PROPOSAL 1 — APPROVAL OF ISSUANCE OF COMMON STOCK UPON
CONVERSION OF SERIES C CONVERTIBLE PREFERRED STOCK AND
EXERCISE OF WARRANTS
You are being asked to approve the issuance of shares of our common stock upon the conversion of shares of our Series C Convertible Preferred Stock ("preferred stock") and exercise of related warrants that we issued and have agreed to issue in a private placement. The New York Stock Exchange rules require stockholder approval prior to the issuance of a number of shares of our common stock in excess of 20% of our outstanding common stock.
The number of shares of common stock that would be issued if all of the outstanding preferred stock and warrants were converted is currently less than the 20% threshold. However, the purchasers of the preferred stock have been given the right to purchase additional shares of preferred stock which, if issued and converted without limitation, could increase the total number of shares of common stock to be issued upon conversion of the preferred shares and exercise of the warrants to more than the 20% threshold. The terms of the preferred stock and warrants currently limit the number of shares of common stock that may be issued upon conversion of the preferred stock and exercise of the warrants to 19.99% of our outstanding common stock. Therefore, we have agreed with the purchasers of the preferred stock and warrants that we would seek your approval so that the number of shares which may be issued will no longer be limited to 19.99% of our outstanding common stock.
Private placement of preferred stock and warrants
On May 16, 2003, for a total purchase price of $35,000,000, we issued 3,500 shares of our preferred stock and 1,141,000 three-year common stock purchase warrants in a private placement sold to three institutional investors. The 3,500 shares of preferred stock are convertible until March 15, 2006, subject to limited redemption and adjustment rights, into 7,608,696 shares of our common stock at an initial conversion price of $4.60 per common share. The exercise price of the warrants is $4.60 per share.
The three institutional investors in the private placement also have the right to purchase an additional 1,250 shares of the preferred stock for a total purchase price of $12,500,000. The 1,250 additional shares of preferred stock would be convertible until March 15, 2006, subject to limited redemption and adjustment rights, into 2,475,248 shares of common stock at a conversion price of $5.05 per share.
The purpose of the private placement was to raise funds to redeem the remaining $13,125,000 of our outstanding Series B Convertible Preferred Stock and for working capital purposes as well as to finance inventory and receivables.
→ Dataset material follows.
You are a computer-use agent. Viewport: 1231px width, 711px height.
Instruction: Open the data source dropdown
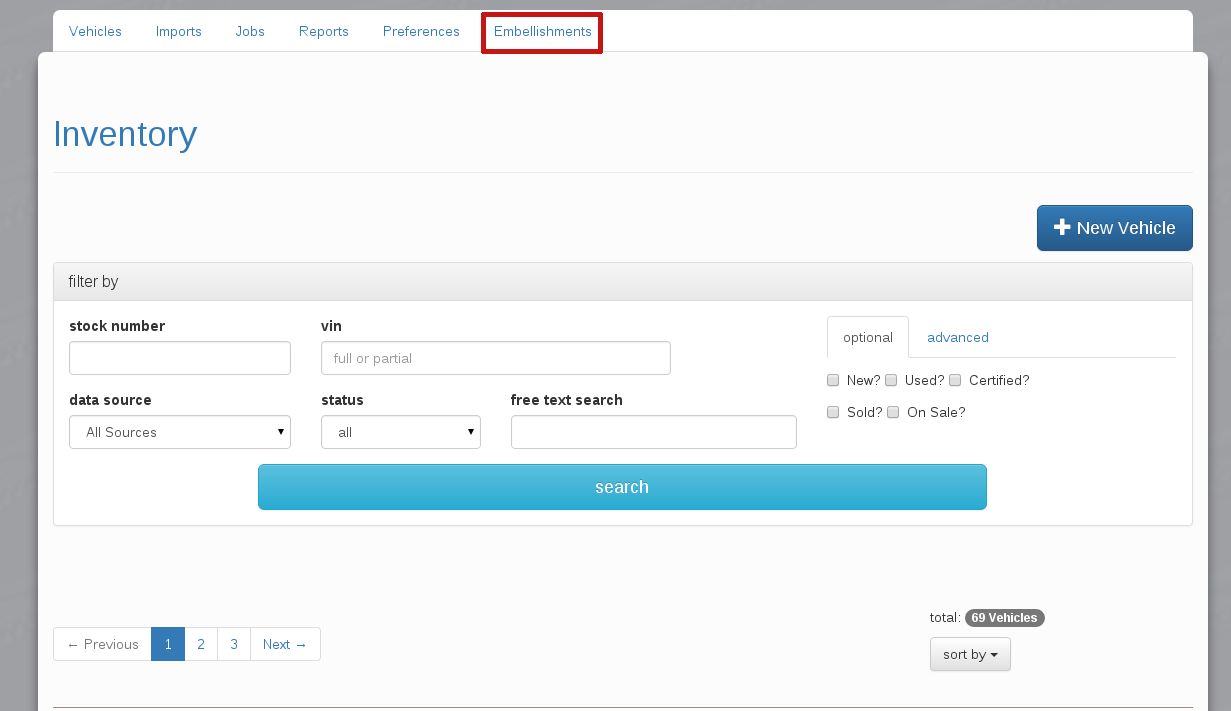(180, 432)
The net proceeds of the private placement on May 16, 2003 were approximately $34,050,000, before redemption of the Series B Convertible Preferred Stock.
The conversion of the 3,500 shares of preferred stock and exercise of all the warrants issued on May 16, 2003 would currently result in the issuance of an aggregate of 8,749,696 shares of our common stock or 18.83% of our common stock outstanding on May 16, 2003. If stockholder approval for this proposal is obtained and all of the additional 1,250 shares of preferred stock are purchased, then an additional 2,475,245 shares of our common stock could be issued for an aggregate of 11,224,941 shares of our common stock or 24.16% of our common stock outstanding on May 16, 2003, subject to adjustment as described below.
5
Adjustment of the number of shares of common stock to be issued
Adjustments will be made to our preferred stock conversion price and warrant exercise price if dilutive events specified in the certificate of designations for the preferred stock or in the warrant agreements occur before the conversion of the preferred stock and/or exercise of the warrants. These events include stock splits, stock dividends and sales of common stock or securities convertible into common stock at prices lower than the conversion price of the preferred stock or exercise price of the warrants. If any of these events occur, the maximum number of shares of common stock issuable upon conversion of the preferred stock and exercise of the warrants described above would increase.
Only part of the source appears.